Dimanche Ouest France (Côtes-d'Armor)
L’ex-Foch va polluer les eaux brésiliennes
Le Brésil a coulé l’ancien porte-avions français dans l’océan Atlantique, vendredi. Les organisations environnementales blâment le Brésil pour cette pollution annoncée et des anciens marins, la France.
Le Foch a fait la fierté de la Marine française et de son port de construction, Saint-Nazaire, à la fin des années 1950. Revendu au Brésil en 2000 et rebaptisé le Sao Paolo, le porte-avions finira sa vie dans l’Atlantique, à 5 000 m de profondeur. Les autorités brésiliennes ont sabordé la coque de 265 m de long, vendredi.
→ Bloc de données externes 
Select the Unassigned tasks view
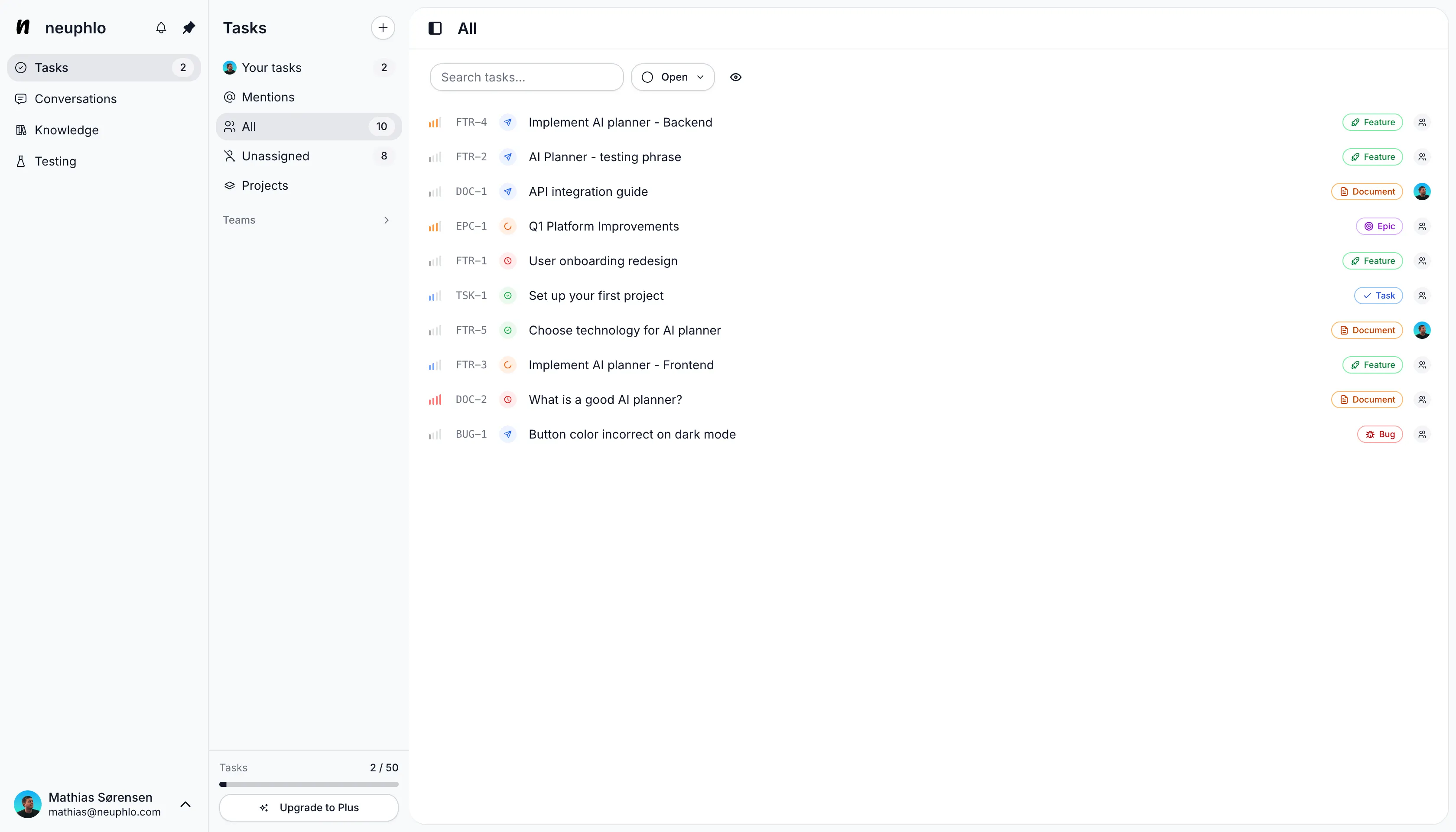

Sinistre fin de carrière, marquée par la guerre au Kosovo (1998-1999), et début d’un potentiel scandale sanitaire. L’ex-Foch a coulé avec son amiante dans les entreponts, des tributylétains dans les peintures ou des polychlorobiphényles (PCB) dans les câbles, selon l’ONG Shipbreaking Platform, qui a suivi les pérégrinations du navire depuis que le Brésil s’est dit sans le sou pour le rénover en 2018.
700 tonnes d’amiante
Il a été revendu 1,9 million de dollars en 2021, à une société spécialisée, Sök Denizcilik and Ticaret Limited, qui devait le désosser cet été dans un port turc du nord d’Izmir. Mais des manifestations l’ont fait rebrousser chemin. Retraversée de l’Atlantique. Le vieux navire a fait des ronds dans les eaux brésiliennes jusqu’à la semaine dernière, aucun port ne l’ayant accepté.
« Les vieux navires doivent être dépollués conformément au droit international », rappelle Asli Odman, militante d’Istanbul, pour justifier le
refus turc. Selon elle, l’inventaire des matières dangereuses était « mensonger ». Ce document, obligatoire au regard de la Convention de Bâle (1992) et signé par le Brésil vendeur et l’acheteur turc, n’indiquait que neuf tonnes d’amiante. Des juristes de l’environnement, le Basel Action Network (Ban), ont contesté cet inventaire, en se fiant à ce que le port britannique d’Hartlepool avait trouvé en 2009, dans les entrailles du Clemenceau, le frère jumeau du Foch : 700 tonnes d’amiante et du PCB au-dessus du seuil réglementaire.
Maintenant que l’épave est au fond
de l’eau, qui blâmer ? « La Marine brésilienne devrait être condamnée pour négligence grave », estime Jim Puckett, directeur du Ban. Selon lui, le Brésil aurait enfreint plusieurs conventions internationales, dont celle de Stockholm sur les polluants organiques persistants.
La France n’est pas exempte de reproches. Après le refus turc, la Confédération européenne des industries de recyclage lui avait demandé de mettre la main à la poche pour gérer la fin de vie de son Foch. Un appel légitime : le Clemenceau, avait connu les mêmes déboires, chassé de port en port, de l’Inde à l’Égypte, à la fin des années 2000.
Amers sont aussi les anciens marins français. Ils avaient écrit au président Emmanuel Macron pour aider le Brésil à transformer le Sao Paolo en musée naval, comme le Maillé Brézé, l’escorteur d’escadre de Nantes. « Les Français aiment conserver les vieilles pierres, mais pas la vieille ferraille », en a conclu le major Francis Sauve, ex- officier du Clemenceau, dans Le Monde.